Analysis shows heart, stroke risk of pain drugs
London: Common painkillers such as ibuprofen and diclofenac as well as branded pain drugs from Pfizer Inc, Merck & Co Inc and Novartis AG can increase the risk of heart attacks and strokes, a review found on Wednesday.
Scientists from Bern University in Switzerland analyzed data from 31 trials involving more than 116,000 patients taking either naproxen, ibuprofen, diclofenac, Pfizer`s Celebrex, or celecoxib, Merck`s Arcoxia, or etoricoxib, Merck`s Vioxx, or rofecoxib, Novartis` Prexige, or lumiracoxib, or a placebo, to try to give an estimate of the heart risks of such medicines.
The drugs studied included traditional non-steroidal anti-inflammatory drugs (NSAIDS) as well as new generation anti-inflammatory medicines known as COX-2 inhibitors.
While the absolute risk of cardiovascular problems among people taking painkillers was low, the researchers found that relative to placebo the drugs did carry "important risks".

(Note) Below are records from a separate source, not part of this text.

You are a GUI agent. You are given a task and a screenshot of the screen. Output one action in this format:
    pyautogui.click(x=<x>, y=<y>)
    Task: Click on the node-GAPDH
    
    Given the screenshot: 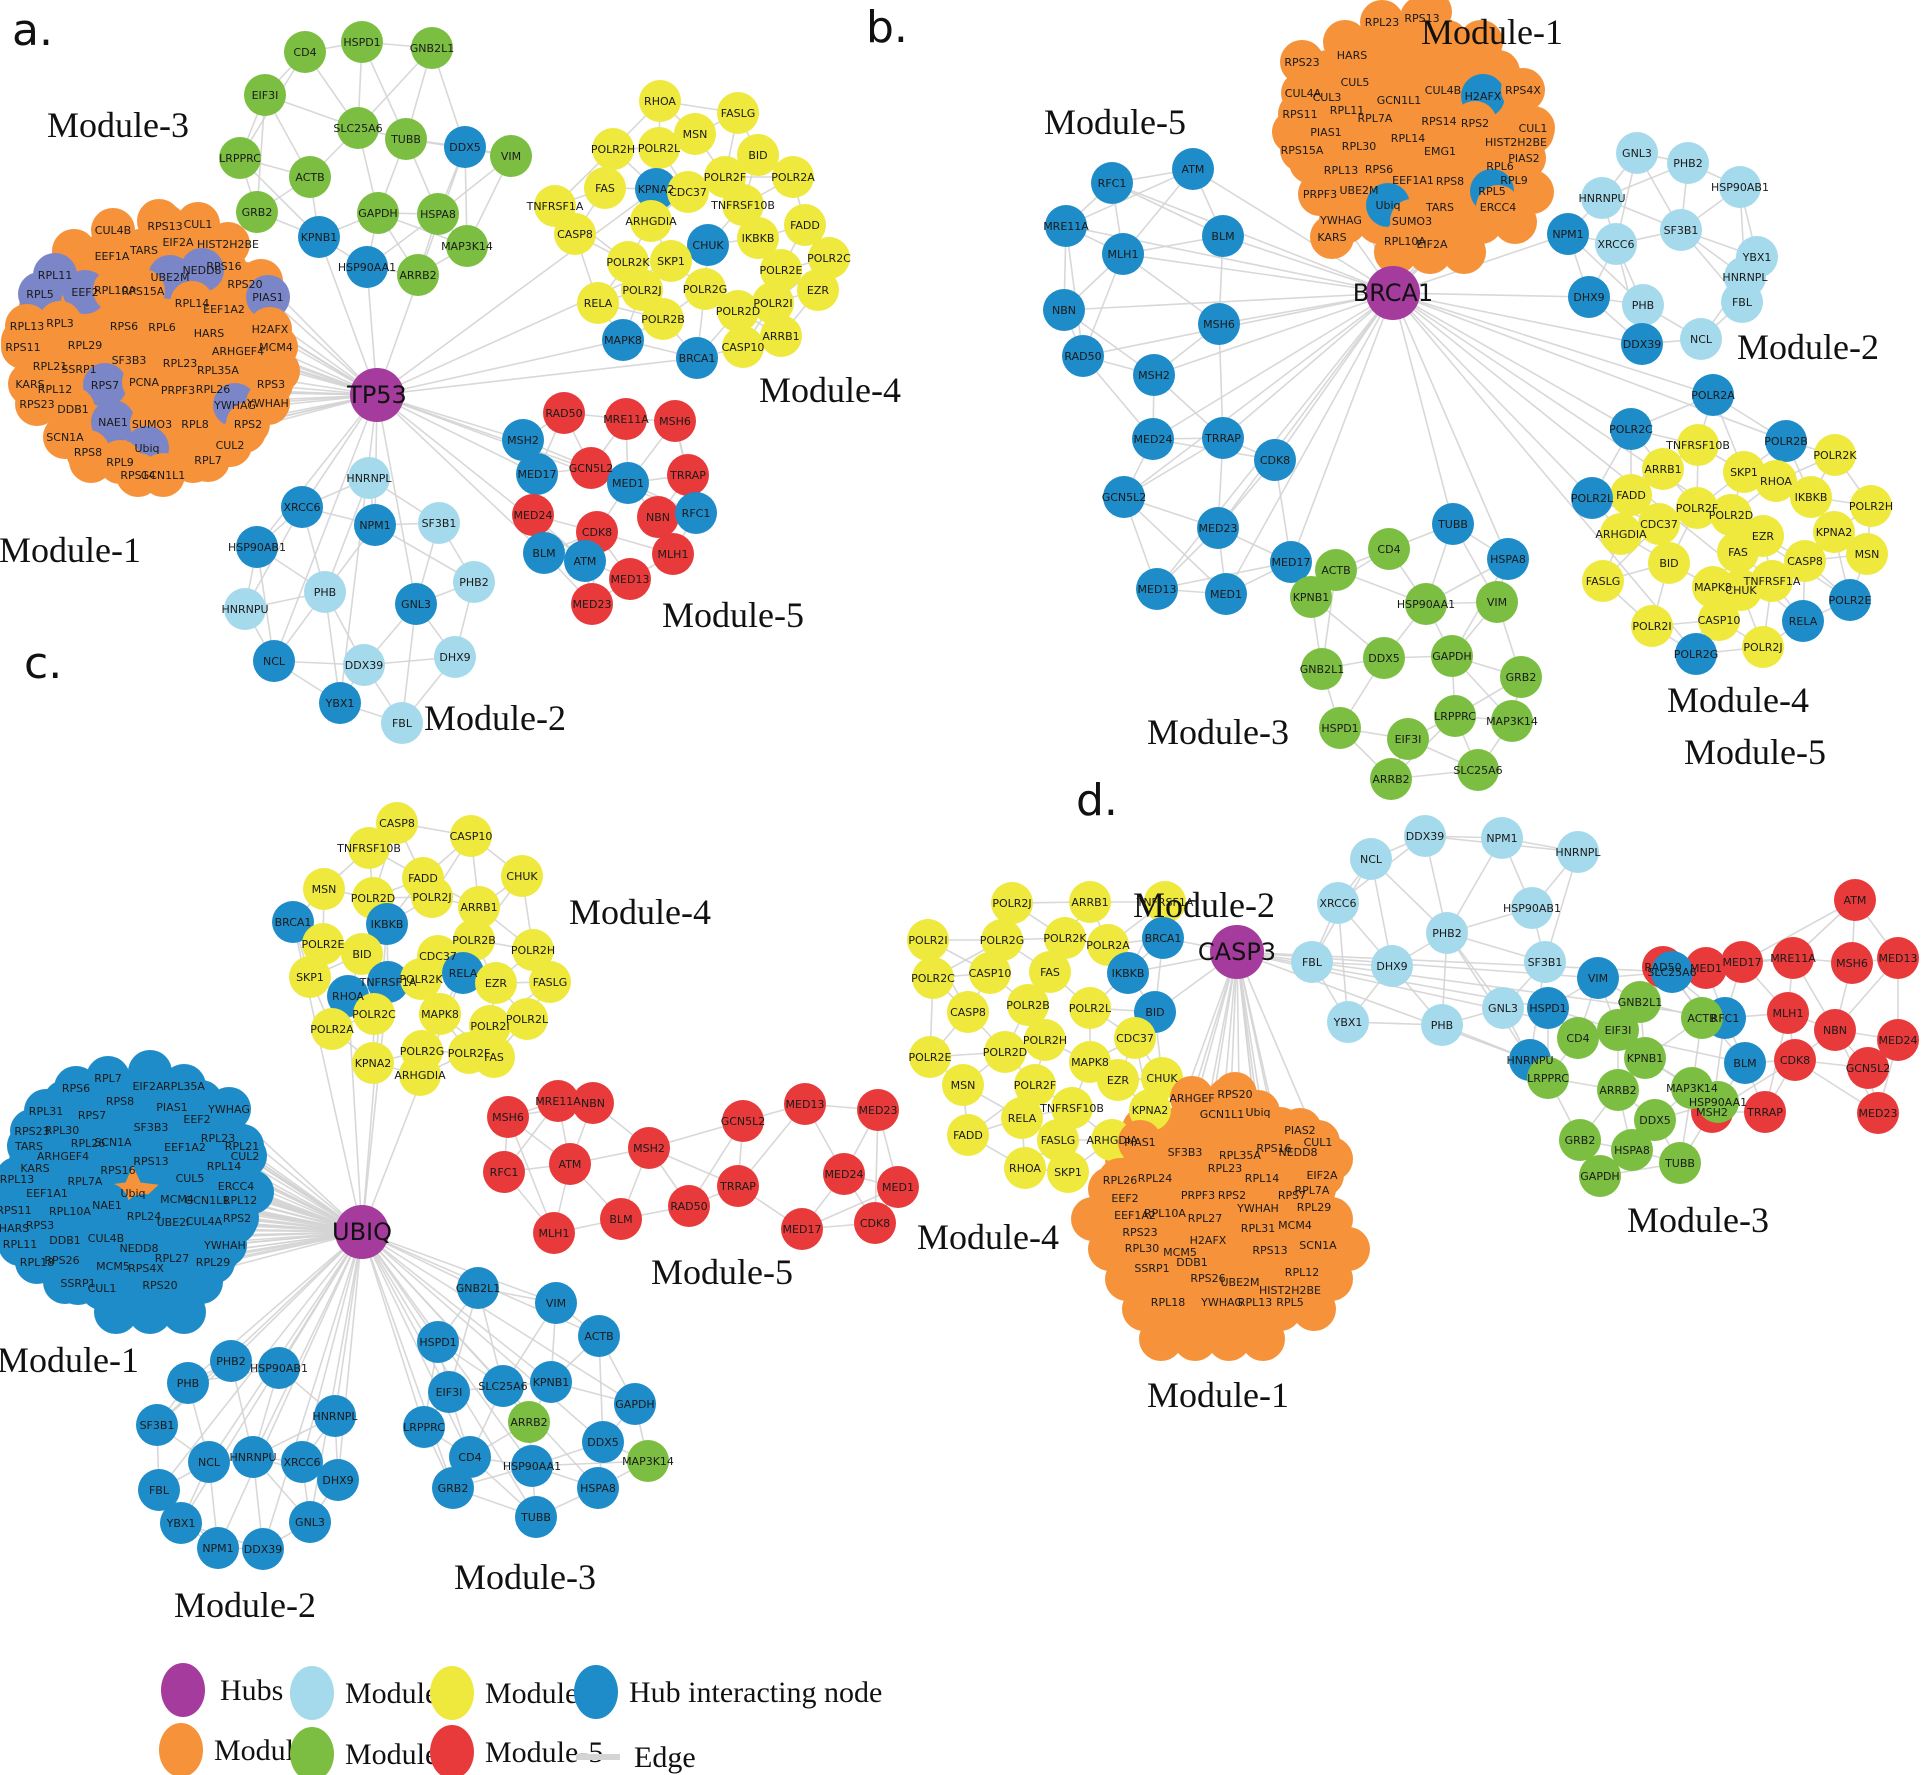 What is the action you would take?
    pyautogui.click(x=1452, y=656)
    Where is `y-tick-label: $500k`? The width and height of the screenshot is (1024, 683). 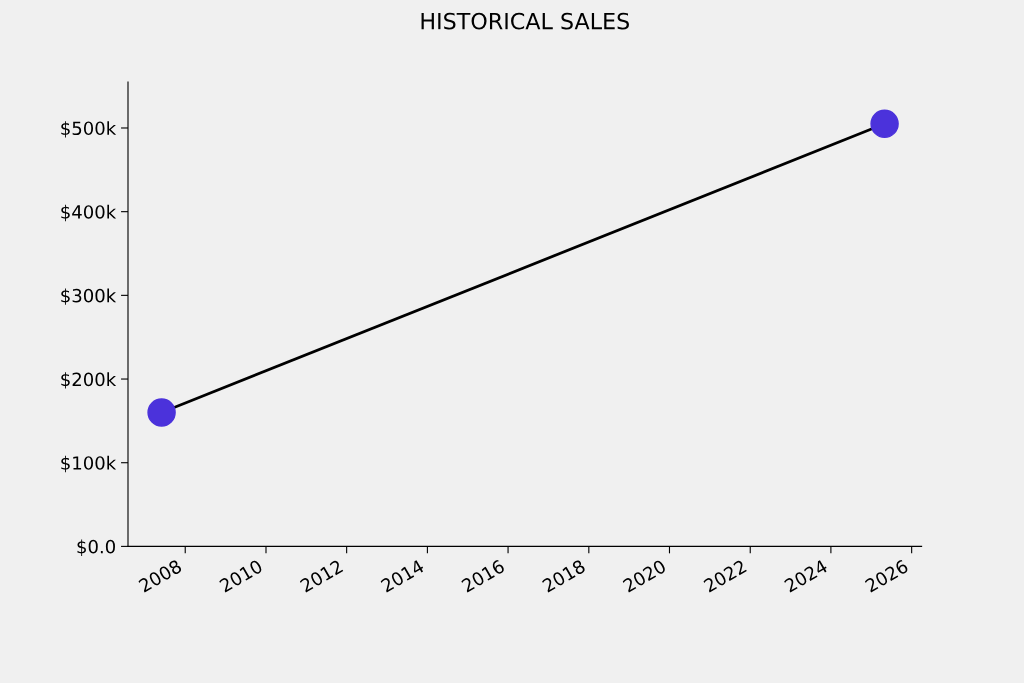
y-tick-label: $500k is located at coordinates (89, 130).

Reporting their findings in the British Medical Journal (BMJ) on Wednesday, the scientists said that compared with a placebo or dummy pill, rofecoxib and lumiracoxib were associated with twice the risk of heart attack, while ibuprofen was associated with more than three times the risk of stroke.
Merck`s Arcoxia and the generic drug diclofenac were linked with around four times the risk of cardiovascular death.
"Although uncertainty remains, little evidence exists to suggest that any of the investigated drugs are safe in cardiovascular terms," said Peter Juni of Bern University`s Institute of Social and Preventive Medicine, who led the study.